(Saved data entries)
+++

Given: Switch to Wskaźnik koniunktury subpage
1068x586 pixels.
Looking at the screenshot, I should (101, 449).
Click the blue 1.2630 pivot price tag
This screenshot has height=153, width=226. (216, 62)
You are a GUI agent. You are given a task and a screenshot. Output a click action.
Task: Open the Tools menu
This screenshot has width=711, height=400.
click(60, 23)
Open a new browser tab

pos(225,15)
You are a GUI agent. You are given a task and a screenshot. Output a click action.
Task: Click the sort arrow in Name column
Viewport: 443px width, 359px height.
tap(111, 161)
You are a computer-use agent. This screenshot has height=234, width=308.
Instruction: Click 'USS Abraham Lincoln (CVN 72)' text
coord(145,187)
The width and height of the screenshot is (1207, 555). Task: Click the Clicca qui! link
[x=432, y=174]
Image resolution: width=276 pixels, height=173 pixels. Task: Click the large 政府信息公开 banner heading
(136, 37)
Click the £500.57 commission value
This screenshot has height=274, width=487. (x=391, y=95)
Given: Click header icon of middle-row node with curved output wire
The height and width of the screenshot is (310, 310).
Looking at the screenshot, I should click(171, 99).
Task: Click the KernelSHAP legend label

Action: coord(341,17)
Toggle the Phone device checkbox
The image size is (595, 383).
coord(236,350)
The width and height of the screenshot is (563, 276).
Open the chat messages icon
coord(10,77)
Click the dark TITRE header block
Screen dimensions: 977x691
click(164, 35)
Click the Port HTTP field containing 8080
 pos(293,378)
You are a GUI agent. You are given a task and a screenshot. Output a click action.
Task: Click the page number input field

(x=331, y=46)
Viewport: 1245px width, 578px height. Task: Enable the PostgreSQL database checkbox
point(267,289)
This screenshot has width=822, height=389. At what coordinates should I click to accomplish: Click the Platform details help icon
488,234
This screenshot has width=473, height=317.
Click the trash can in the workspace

+++

_EXERCISE:_ The records must be given again in full, exactly as shown.

_WRITTEN SOLUTION:_
Given: Switch to Wskaźnik koniunktury subpage
1068x586 pixels.
Looking at the screenshot, I should (101, 449).
Click the blue 1.2630 pivot price tag
This screenshot has height=153, width=226. (216, 62)
You are a GUI agent. You are given a task and a screenshot. Output a click action.
Task: Open the Tools menu
This screenshot has width=711, height=400.
click(60, 23)
Open a new browser tab

pos(225,15)
You are a GUI agent. You are given a task and a screenshot. Output a click action.
Task: Click the sort arrow in Name column
Viewport: 443px width, 359px height.
tap(111, 161)
You are a computer-use agent. This screenshot has height=234, width=308.
Instruction: Click 'USS Abraham Lincoln (CVN 72)' text
coord(145,187)
The width and height of the screenshot is (1207, 555). Task: Click the Clicca qui! link
[x=432, y=174]
Image resolution: width=276 pixels, height=173 pixels. Task: Click the large 政府信息公开 banner heading
(136, 37)
Click the £500.57 commission value
This screenshot has height=274, width=487. (x=391, y=95)
Given: Click header icon of middle-row node with curved output wire
The height and width of the screenshot is (310, 310).
Looking at the screenshot, I should click(171, 99).
Task: Click the KernelSHAP legend label

Action: coord(341,17)
Toggle the Phone device checkbox
The image size is (595, 383).
coord(236,350)
The width and height of the screenshot is (563, 276).
Open the chat messages icon
coord(10,77)
Click the dark TITRE header block
Screen dimensions: 977x691
click(164, 35)
Click the Port HTTP field containing 8080
 pos(293,378)
You are a GUI agent. You are given a task and a screenshot. Output a click action.
Task: Click the page number input field

(x=331, y=46)
Viewport: 1245px width, 578px height. Task: Enable the PostgreSQL database checkbox
point(267,289)
This screenshot has width=822, height=389. At what coordinates should I click to accomplish: Click the Platform details help icon
488,234
This screenshot has width=473, height=317.
Click the trash can in the workspace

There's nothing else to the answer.